◆ Task brief: Every record must be repeated exactly; omit any pictures they contain.

◆ Records from a data source:
☆ ☆ ☆ ☆ ☆
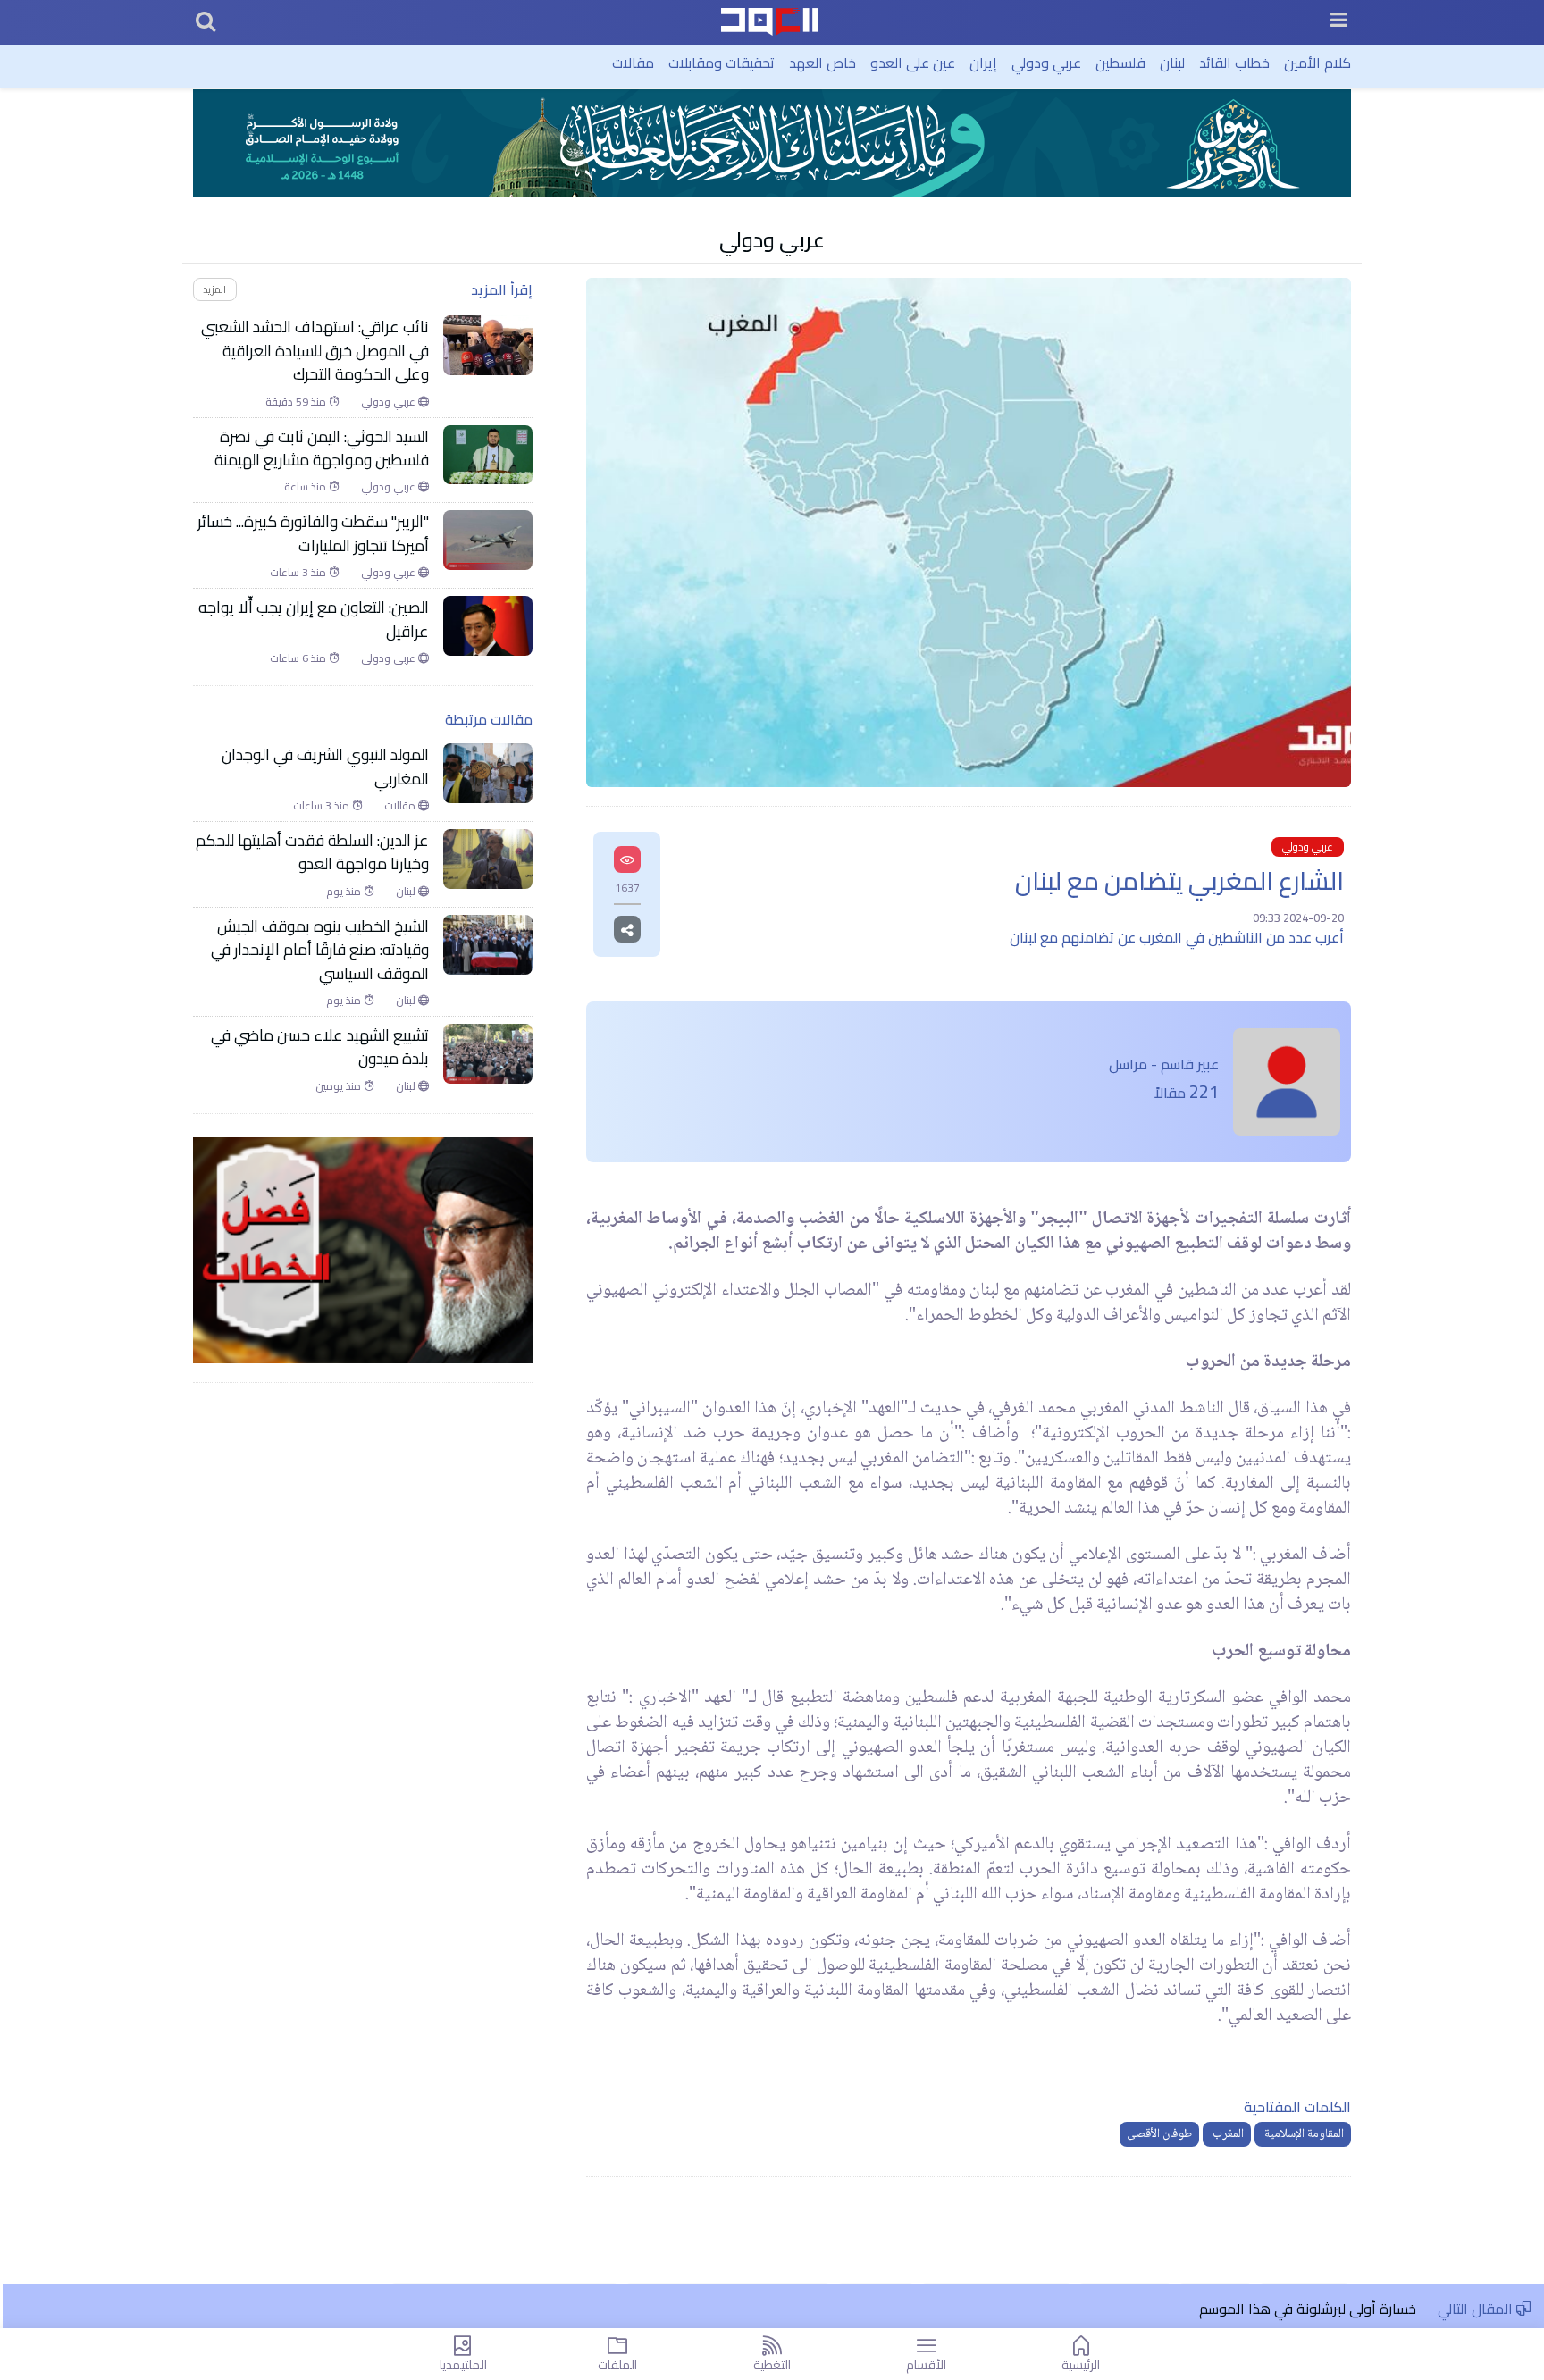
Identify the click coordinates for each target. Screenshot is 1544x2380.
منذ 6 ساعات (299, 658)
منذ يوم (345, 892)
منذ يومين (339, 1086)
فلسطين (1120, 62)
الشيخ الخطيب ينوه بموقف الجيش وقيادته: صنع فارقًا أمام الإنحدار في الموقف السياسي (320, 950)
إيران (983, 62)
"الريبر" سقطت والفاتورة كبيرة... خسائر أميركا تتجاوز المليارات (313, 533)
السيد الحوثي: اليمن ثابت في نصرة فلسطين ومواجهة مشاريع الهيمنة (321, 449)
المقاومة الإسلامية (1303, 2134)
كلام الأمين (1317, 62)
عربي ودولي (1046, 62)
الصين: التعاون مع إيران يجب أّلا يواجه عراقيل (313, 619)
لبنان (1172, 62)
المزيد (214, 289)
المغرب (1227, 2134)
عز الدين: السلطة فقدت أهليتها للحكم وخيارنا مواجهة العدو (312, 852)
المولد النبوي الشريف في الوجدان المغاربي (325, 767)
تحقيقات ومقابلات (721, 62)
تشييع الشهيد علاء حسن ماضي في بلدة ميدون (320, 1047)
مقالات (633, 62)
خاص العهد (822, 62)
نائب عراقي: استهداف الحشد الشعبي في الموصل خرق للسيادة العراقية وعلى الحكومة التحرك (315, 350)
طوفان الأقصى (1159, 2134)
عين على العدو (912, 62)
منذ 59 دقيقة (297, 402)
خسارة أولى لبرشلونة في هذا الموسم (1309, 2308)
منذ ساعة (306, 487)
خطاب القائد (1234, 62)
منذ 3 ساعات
☆ ☆ ☆ ☆ ☆
◆ Exercise result:
Identify the click coordinates for each target. Screenshot is 1544x2380.
منذ 6 ساعات (299, 658)
منذ يوم (345, 892)
منذ يومين (339, 1086)
فلسطين (1120, 62)
الشيخ الخطيب ينوه بموقف الجيش وقيادته: صنع فارقًا أمام الإنحدار في الموقف السياسي (320, 950)
إيران (983, 62)
"الريبر" سقطت والفاتورة كبيرة... خسائر أميركا تتجاوز المليارات (313, 533)
السيد الحوثي: اليمن ثابت في نصرة فلسطين ومواجهة مشاريع الهيمنة (321, 449)
المقاومة الإسلامية (1303, 2134)
كلام الأمين (1317, 62)
عربي ودولي (1046, 62)
الصين: التعاون مع إيران يجب أّلا يواجه عراقيل (313, 619)
لبنان (1172, 62)
المزيد (214, 289)
المغرب (1227, 2134)
عز الدين: السلطة فقدت أهليتها للحكم وخيارنا مواجهة العدو (312, 852)
المولد النبوي الشريف في الوجدان المغاربي (325, 767)
تحقيقات ومقابلات (721, 62)
تشييع الشهيد علاء حسن ماضي في بلدة ميدون (320, 1047)
مقالات (633, 62)
خاص العهد (822, 62)
نائب عراقي: استهداف الحشد الشعبي في الموصل خرق للسيادة العراقية وعلى الحكومة التحرك (315, 350)
طوفان الأقصى (1159, 2134)
عين على العدو (912, 62)
منذ 59 دقيقة (297, 402)
خسارة أولى لبرشلونة في هذا الموسم (1309, 2308)
منذ ساعة (306, 487)
خطاب القائد (1234, 62)
منذ 3 ساعات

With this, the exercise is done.